I have been wanting to scream this for sometime, JANE AUSTEN NOVELS ARE NOT VICTORIAN!
The assertion does nothing but demonstrates the insufferable laziness of the speaker and grossly fails to give Austen her proper credit. Austen was born December 16, 1775 and died 18 July 1817. Many scholars defined the Victorian Era as the time the United Kingdom was ruled by Queen Victoria, which was from 1837-1901. Like many literary movements or recognized impulses, there is disagreement among scholars. Some scholars insist that the mentality associated with the Victorian Era actually first sprouted roots with the Reform Act of 1832. Whether the Victorian Era began in 1832, 1837 or any time between 1837-1901 it was well passed Jane Austen’s time. Her last novel, Northanger Abbey was published posthumously in 1818, a whopping twenty years earlier. Technically there is no way a movement influenced by Queen Victoria could have possibly swept across the land so quickly, especially during a period before the height of railroads, telephones, television, or internet.
I would say a more accurate portrayal of the Victoria Era in full swing would be around the 1850’s, which widens the gap between Austen and Victorian sentiment even further. Austen’s first novel Sense and Sensibility was published in 1811. One could easily assume she began writing it at least two to three years earlier, maybe around 1808. The best I would dare to label Austen’s work would be early 19th century. Because contemporary movies (that dreadful 2005 Pride and Prejudice) do not use the appropriate clothes for the period does not alter the time of the author’s original works and should not be the reference armchair literary critics rely on. The present does not change the past. One easy visual indicator to distinguish between Austen and Victorian in movies is a woman’s dress/frock. In Austen’s time the bodice of a dress ended just below the breast and the skirt began, in Victorian times the bodice sunk in at the waist, i.e. the tiny waist, see the movies North and South and The Way We Live Now. In addition, women during the Romantic Movement wore lower necklines and were not afraid to expose cleavage, –not so in Victorian dress.
Nevertheless, there are other obvious influences from the Romantic Movement that peaked in the 18th century as well. Samuel Johnson, Fanny Burney, and William Cowper were a few of the people who inspired Austen. Incidentally, none could possibly be Victorian. Neo-classical, Regency Era, English Regency, or Romantic would be far more acceptable than Victorian and would not inflict such an insupportable injustice. Saying Austen is Victorian is like saying the American sitcom I Love Lucy aired in the 1950’s is basically the same as Desperate Housewives written and aired in the early 2000s.

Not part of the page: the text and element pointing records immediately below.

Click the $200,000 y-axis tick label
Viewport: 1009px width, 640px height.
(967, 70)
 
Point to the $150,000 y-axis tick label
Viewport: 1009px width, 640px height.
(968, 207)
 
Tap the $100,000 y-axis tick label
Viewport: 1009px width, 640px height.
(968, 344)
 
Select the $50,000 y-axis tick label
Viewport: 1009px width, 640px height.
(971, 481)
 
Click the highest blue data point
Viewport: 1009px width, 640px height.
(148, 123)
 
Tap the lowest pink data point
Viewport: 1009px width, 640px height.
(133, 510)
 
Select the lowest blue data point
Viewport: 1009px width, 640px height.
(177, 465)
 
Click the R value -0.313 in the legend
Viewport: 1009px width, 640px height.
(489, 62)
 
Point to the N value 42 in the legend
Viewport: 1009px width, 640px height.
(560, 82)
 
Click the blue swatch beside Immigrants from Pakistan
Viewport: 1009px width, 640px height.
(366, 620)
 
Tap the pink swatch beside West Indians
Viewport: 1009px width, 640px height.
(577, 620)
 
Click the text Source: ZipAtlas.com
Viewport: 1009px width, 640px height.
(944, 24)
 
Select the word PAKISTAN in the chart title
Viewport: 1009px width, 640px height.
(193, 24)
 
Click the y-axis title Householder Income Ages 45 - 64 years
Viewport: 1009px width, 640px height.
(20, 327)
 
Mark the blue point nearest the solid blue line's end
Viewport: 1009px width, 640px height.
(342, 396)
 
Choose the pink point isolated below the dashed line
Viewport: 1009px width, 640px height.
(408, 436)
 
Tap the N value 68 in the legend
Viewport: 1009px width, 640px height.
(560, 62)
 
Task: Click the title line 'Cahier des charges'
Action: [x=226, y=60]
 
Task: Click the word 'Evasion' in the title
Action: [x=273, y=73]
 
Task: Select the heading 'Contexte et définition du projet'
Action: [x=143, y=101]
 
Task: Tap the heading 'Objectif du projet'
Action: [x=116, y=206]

Dresses during Austen’s time:
“In this period, fashionable women’s clothing styles were based on the Empire silhouette — dresses were closely-fitted to the torso just under the breasts, falling loosely below. In different contexts, such styles are commonly called “Directoire” (referring to the Directory which ran France during the second half of the 1790s), “Empire” (referring to Napoleon’s 1804-1814/1815 empire, and often also to his 1800-1804 “consulate”), or “Regency” (most precisely referring to the 1811-1820 period of George IV’s formal regency, but often loosely used to refer to various periods between the 18th century and the Victorian).
These 1795-1820 fashions were quite different from the styles prevalent during most of the 18th century and the rest of the 19th century, when women’s clothes were generally tight against the torso from the natural waist upwards, and heavily full-skirted below (often inflated by means of hoop-skirts, crinolines, panniers, bustles, etc.). The high waistline of 1795-1820 styles took attention away from the natural waist, so that there was then no point to the tight “wasp-waist” corseting often considered fashionable during other periods.”